▶ _Problem description_: Transcribe the records in full.

[Saved data entries]
Content starts
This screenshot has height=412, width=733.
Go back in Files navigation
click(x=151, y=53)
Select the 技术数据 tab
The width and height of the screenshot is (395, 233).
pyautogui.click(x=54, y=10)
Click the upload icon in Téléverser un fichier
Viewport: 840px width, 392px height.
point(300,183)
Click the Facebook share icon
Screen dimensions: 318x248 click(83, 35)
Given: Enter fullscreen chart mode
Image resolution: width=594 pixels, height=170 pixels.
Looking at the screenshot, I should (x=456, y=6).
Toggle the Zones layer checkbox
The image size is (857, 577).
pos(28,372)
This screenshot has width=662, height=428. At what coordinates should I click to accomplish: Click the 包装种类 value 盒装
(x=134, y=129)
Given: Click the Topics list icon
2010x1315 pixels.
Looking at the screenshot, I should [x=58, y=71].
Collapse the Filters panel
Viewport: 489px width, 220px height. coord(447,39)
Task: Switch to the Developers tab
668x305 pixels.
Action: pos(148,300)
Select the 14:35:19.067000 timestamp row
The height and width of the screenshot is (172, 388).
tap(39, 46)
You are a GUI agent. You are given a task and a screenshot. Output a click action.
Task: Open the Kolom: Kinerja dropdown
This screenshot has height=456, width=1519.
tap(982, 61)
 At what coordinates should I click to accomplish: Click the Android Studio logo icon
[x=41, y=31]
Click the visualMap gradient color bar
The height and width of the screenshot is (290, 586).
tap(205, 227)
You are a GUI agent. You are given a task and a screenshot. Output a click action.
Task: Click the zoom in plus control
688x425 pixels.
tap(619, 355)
Content ends
▶ _Solution to this exercise_:
This screenshot has height=412, width=733.
Go back in Files navigation
click(x=151, y=53)
Select the 技术数据 tab
The width and height of the screenshot is (395, 233).
pyautogui.click(x=54, y=10)
Click the upload icon in Téléverser un fichier
Viewport: 840px width, 392px height.
point(300,183)
Click the Facebook share icon
Screen dimensions: 318x248 click(83, 35)
Given: Enter fullscreen chart mode
Image resolution: width=594 pixels, height=170 pixels.
Looking at the screenshot, I should (x=456, y=6).
Toggle the Zones layer checkbox
The image size is (857, 577).
pos(28,372)
This screenshot has width=662, height=428. At what coordinates should I click to accomplish: Click the 包装种类 value 盒装
(x=134, y=129)
Given: Click the Topics list icon
2010x1315 pixels.
Looking at the screenshot, I should [x=58, y=71].
Collapse the Filters panel
Viewport: 489px width, 220px height. coord(447,39)
Task: Switch to the Developers tab
668x305 pixels.
Action: pos(148,300)
Select the 14:35:19.067000 timestamp row
The height and width of the screenshot is (172, 388).
tap(39, 46)
You are a GUI agent. You are given a task and a screenshot. Output a click action.
Task: Open the Kolom: Kinerja dropdown
This screenshot has height=456, width=1519.
tap(982, 61)
 At what coordinates should I click to accomplish: Click the Android Studio logo icon
[x=41, y=31]
Click the visualMap gradient color bar
The height and width of the screenshot is (290, 586).
tap(205, 227)
You are a GUI agent. You are given a task and a screenshot. Output a click action.
Task: Click the zoom in plus control
688x425 pixels.
tap(619, 355)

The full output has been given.